The U.S. stock market started 2014 on a soft note due to fragile weather that stalled the ongoing recovery in the first quarter. To add to that, uneven economic growth, uncertainty over the Fed policy, weak corporate earnings, lofty valuations, slowdown in China and geopolitical tensions in Russia continued to weigh on the stocks.
However, these concerns slowly and gradually eased in the latter part of the first half as economic activity picked up significantly with an improvement in weather. The job market has also improved considerably and so has the housing market. A growing manufacturing and service sector, increasing consumer confidence, rising corporate deals and low interest rates have also fueled optimism in the economy, thus pushing up the stock market.
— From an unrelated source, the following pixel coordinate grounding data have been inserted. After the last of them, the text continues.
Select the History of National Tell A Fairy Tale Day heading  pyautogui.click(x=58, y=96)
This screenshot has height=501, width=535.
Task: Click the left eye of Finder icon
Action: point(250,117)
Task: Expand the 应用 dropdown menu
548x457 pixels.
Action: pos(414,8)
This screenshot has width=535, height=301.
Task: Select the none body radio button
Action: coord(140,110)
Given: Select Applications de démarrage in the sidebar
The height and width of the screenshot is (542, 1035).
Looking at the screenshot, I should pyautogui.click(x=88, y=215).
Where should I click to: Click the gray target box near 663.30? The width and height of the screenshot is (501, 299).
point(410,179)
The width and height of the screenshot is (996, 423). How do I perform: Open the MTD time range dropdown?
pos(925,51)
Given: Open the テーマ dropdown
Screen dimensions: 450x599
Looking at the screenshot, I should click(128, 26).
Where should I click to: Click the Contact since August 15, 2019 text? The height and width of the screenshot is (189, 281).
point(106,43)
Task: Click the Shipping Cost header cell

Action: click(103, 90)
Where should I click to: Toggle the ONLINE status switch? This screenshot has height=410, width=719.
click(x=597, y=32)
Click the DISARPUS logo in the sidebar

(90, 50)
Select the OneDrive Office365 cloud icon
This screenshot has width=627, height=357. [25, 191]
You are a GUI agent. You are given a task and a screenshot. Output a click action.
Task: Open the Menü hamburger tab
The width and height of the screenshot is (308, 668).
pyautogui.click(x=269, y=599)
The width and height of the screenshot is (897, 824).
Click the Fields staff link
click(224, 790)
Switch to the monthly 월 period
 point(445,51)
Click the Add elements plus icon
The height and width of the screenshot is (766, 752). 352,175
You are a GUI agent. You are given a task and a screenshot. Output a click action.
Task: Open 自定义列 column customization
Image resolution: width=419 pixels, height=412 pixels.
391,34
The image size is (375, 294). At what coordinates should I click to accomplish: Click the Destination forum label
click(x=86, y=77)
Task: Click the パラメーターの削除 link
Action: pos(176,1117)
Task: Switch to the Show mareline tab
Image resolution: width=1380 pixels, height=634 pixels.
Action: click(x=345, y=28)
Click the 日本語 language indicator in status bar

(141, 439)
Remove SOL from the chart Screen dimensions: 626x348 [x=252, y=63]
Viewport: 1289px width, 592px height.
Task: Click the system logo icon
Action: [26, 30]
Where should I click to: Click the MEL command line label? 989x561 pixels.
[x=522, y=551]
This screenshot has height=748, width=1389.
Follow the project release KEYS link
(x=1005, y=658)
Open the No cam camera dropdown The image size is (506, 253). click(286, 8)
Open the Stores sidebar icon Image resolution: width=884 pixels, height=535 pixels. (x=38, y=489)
Further, the Fed’s commitment to keeping interest rates lower for a considerable period of time even after the QE wrap-up propelled the stocks higher. The global economy is also showing signs of improvement driven by encouraging manufacturing data from China and Japan. Moreover, the yields on 10-year Treasuries have reached their lows boosting the appeal for riskier assets.
As a result, investors continue to invest their money into the global equity markets via ETFs, resulting in strong inflows of over $49 billion, which accounts for two-thirds of AUM accumulated in the first half. The S&P 500 jumped 6.1% while Dow rose 1.5%. The Nasdaq also climbed 5.5%.
While there have been winners in every corner of the space, a few sectors have easily crushed the broad market in the year-to-date period. Below, we have highlighted three sectors and the related ETFs that have been the star performers in the first half and could be better plays as we move into the second half of the year.
Energy ETFs
The space has been benefiting from growing tensions in Russia and escalating violence in Iraq. The instability in these two nations has ignited fears of oil supply disruption, leading to higher prices of oil and the energy stocks. Rising global demand and supply crunch in other countries like Libya and Nigeria further shot up prices.
Meanwhile, a number of energy ETFs have gained over 20% so far this year. Some of them are Global X MLP & Energy Infrastructure ETF (ARCA: MLPX), Market Vectors Unconventional Oil & Gas ETF (NYSE:FRAK), SPDR S&P Oil & Gas Exploration & Production ETF (NYSE:XOP), iShares U.S. Oil Equipment & Services ETF (NYSE:IEZ) and Market Vectors Oil Services ETF (ARCA:OIH).
Among these, OIH and XOP are one of the popular choices in the energy space with AUM of $1.5 billion and 1.3 billion, respectively. OIH provides exposure to the oil service firms by tracking the Market Vectors US Listed Oil Services 25 Index while XOP follows the S&P Oil & Gas Exploration & Production Select Industry Index and targets the oil and gas exploration segment. Both the products charge 35 bps in fees per year and have a Zacks ETF Rank of 4 or ‘Sell’ rating.
Semiconductor ETFs
The technology sector has seen rough trading for most of the first half on growing concerns over valuation and future earnings growth. Investors have fled from the high growth Internet and social media stocks in favor of value-centric traditional areas like semiconductors. This rotation has resulted in solid performance of the semiconductor space.
The SPDR S&P Semiconductor ETF (NYSE:XSD) is the top performer in this space, returning more than 23% in the first half of the year. It is followed by PowerShares Dynamic Semiconductors Fund (NYSE:PSI) and iShares PHLX Semiconductor ETF (NASDAQ:SOXX) with more than 19% gain. XSD puts more on small cap securities, which enables it to climb higher than the other two products.
XSD tracks the S&P Semiconductor Select Industry Index and holds 51 stocks in its portfolio. The product provides huge diversification benefits across each security as none of them allocates more than 2.6% of the assets. The fund has accumulated $163.9 million in AUM and charges 35 bps in fees per year. The product has a Zacks ETF Rank of 3 or ‘Hold’ rating.
Utilities ETFs
Thanks to the series of anxieties that plagued the U.S. market in the first half, investors became defensive and sought safety by stuffing Utilities in their portfolio. Utility stocks pay outsized yields to investors and often act as a safe haven amid market turmoil.
The sector is also benefiting from an ever-expanding population, which is fueling the demand for utility supplies like water, gas and electricity. In addition, lower interest rates in spite of the Fed tapering of stimulus are contributing to growth. While a number of utilities ETFs have provided impressive returns, Guggenheim S&P 500 Equal Weight Utilities ETF (NYSE:RYU) is leading the sector with returns of over 19% so far this year.
This ETF provides exposure to 35 utilities stocks with equal weight methodology by tracking the S&P 500 Equal Weight Index Utilities. The fund has amassed $177.7 million in its asset base and charges 0.40% in expense ratio. The ETF has a Zacks ETF Rank of 5 or ‘Strong Sell’ rating.